CV

Paris, 7 novembre 1866.

Mon cher Panizzi,

Je reçois votre lettre, qui me fait beaucoup de peine pour beaucoup de raisons ; la première, à cause de vous ; la seconde, à cause de moi ; la troisième parce que je vois avec chagrin votre nature originale modifiée, et permettez-moi de le dire, un peu pervertie par le contact des Anglais. Rien n'est plus désagréable que d'avoir cette maladie peu poétique qu'on appelle la courante ; mais se rendre malade pour la dissimuler serait la pire chose du monde. Il est possible, je pense, de remédier à cela. Je ne sais si je vous ai donné un remède arabe, dont nos gens se trouvent très bien en Afrique. On met dans un bol de la gomme arabique pulvérisée, une once ou une demi-once, et on y ajoute de l'eau, goutte à goutte, de manière à en former une pâte assez épaisse, qu'on avale. Joignez-y un peu de sucre, si vous voulez. Cela opère de deux manières : médicalement et physiquement. Cela calme l'inflammation du tube intestinal, et cela le revêt d'une sorte de couche solide qui le met à l'abri des irritations pendant quelque temps. Je sais force officiers qui s'en sont trouvés merveilleusement. Permettez-moi d'espérer, mon cher ami, que vous ne renoncez pas tout à fait à vos projets et que vous vous appliquerez à concilier l'utile dulci, les soins de votre ventre et ceux de votre santé générale.
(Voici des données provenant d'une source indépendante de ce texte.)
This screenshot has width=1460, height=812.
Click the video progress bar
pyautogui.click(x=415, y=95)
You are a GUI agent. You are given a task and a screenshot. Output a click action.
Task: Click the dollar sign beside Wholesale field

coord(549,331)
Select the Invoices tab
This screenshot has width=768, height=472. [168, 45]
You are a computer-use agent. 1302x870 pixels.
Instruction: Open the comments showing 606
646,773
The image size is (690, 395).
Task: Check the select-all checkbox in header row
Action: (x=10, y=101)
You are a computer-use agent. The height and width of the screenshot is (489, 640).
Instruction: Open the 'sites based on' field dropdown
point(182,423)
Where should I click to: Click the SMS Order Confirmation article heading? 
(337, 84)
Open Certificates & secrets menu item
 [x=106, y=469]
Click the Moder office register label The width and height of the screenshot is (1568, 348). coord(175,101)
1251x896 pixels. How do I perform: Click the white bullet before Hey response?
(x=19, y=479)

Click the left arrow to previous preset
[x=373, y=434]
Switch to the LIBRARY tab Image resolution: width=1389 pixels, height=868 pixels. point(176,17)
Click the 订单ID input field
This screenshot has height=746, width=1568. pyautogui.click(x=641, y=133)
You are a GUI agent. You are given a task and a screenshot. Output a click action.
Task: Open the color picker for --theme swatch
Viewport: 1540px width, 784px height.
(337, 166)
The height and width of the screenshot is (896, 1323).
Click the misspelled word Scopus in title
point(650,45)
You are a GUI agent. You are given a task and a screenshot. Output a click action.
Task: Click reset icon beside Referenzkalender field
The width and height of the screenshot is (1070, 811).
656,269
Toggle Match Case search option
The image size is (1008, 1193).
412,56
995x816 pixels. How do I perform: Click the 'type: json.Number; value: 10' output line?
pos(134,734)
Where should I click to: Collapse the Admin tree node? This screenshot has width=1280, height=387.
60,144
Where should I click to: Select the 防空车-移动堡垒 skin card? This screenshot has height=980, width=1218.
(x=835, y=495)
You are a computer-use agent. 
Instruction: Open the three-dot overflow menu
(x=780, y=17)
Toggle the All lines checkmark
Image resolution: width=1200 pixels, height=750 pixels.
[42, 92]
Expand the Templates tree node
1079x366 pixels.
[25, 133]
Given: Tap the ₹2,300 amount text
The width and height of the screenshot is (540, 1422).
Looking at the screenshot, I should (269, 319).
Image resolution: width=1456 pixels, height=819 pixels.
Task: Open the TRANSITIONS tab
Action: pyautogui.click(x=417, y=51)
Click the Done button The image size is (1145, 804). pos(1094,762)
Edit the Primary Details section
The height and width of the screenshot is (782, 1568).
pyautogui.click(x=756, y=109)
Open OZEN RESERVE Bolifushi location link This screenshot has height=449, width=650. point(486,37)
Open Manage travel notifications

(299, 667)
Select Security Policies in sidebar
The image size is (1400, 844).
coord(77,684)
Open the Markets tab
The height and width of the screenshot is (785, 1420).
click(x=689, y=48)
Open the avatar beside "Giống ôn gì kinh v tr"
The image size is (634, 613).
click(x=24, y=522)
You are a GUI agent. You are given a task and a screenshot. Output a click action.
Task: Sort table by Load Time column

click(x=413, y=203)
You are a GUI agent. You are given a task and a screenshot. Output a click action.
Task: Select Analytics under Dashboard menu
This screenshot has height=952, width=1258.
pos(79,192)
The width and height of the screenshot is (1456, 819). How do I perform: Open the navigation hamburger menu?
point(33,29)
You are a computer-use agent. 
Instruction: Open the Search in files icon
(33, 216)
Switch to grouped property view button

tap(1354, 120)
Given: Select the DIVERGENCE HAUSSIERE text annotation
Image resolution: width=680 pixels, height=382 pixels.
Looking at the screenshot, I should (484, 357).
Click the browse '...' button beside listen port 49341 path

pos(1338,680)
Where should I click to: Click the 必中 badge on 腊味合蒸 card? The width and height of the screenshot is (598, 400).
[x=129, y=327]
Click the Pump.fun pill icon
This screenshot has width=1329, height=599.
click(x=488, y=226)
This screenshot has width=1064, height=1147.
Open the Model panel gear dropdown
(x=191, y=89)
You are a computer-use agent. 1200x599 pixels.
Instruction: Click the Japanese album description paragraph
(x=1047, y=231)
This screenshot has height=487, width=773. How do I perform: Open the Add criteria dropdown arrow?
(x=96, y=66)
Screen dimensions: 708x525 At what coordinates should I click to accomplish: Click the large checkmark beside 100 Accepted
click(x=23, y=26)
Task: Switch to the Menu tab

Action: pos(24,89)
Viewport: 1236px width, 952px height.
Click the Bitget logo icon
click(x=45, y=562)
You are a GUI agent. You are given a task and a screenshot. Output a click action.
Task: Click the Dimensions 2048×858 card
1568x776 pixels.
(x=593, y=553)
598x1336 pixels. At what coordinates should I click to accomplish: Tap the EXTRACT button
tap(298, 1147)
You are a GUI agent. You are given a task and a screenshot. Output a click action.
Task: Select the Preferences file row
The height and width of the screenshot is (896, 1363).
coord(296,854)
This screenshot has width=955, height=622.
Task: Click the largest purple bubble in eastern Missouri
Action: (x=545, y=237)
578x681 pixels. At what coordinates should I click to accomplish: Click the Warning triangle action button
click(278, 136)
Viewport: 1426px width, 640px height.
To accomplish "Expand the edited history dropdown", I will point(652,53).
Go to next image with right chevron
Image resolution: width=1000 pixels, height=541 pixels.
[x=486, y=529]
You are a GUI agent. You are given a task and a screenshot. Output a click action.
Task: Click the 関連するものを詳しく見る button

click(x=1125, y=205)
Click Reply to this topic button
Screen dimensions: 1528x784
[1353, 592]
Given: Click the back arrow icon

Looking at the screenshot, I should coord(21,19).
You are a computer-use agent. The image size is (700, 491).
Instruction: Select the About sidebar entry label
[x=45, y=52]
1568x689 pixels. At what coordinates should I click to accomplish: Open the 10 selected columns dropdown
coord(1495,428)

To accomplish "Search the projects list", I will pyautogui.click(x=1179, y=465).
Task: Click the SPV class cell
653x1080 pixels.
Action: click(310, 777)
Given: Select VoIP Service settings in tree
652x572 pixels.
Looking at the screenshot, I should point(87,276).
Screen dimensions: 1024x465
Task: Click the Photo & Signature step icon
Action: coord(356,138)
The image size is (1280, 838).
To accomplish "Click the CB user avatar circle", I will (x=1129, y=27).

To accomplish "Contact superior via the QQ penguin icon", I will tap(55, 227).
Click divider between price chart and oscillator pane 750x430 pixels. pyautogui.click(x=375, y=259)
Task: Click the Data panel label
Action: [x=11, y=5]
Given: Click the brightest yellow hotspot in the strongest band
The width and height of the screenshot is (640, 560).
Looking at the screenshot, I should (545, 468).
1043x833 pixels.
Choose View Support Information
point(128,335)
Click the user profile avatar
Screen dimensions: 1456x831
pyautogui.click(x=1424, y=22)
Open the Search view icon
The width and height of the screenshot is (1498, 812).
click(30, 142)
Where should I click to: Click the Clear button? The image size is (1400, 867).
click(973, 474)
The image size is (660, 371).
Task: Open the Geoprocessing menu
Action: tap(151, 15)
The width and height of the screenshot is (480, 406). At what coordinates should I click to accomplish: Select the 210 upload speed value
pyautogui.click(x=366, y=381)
J'ai d'assez mauvaises nouvelles de Rome. Il paraît qu'on s'agite beaucoup. Le pape, de son côté, ne manque pas une sottise, à faire ou à dire. On paraît craindre que, aussitôt après le départ du corps d'armée, il y ait une révolution. C'est l'espoir des mazziniens, et il y a, dit-on, à Rome, un parti qui y pousse. On prétend ici que Ricasoli y aide de tout son pouvoir, tant parce que c'est son opinion, que par esprit d'hostilité personnelle contre l'empereur. Il me semble qu'il y a un peu d'exagération.

S'il arrivait quelque catastrophe, cela nous mettrait dans la position la plus difficile et la plus dangereuse ; car il est triste de le dire, mais c'est la vérité, le papisme est ici presque général. Voltaire a fait un fiasco solenne, et l'infâme est plus puissant que jamais. Vous noterez que toutes les inspirations déplorables qu'on donne au pape lui viennent de France.

Adieu, mon cher Panizzi ; donnez-moi promptement de vos nouvelles. Je pars ce soir. L'impératrice est très enrhumée ; l'empereur est parfaitement bien.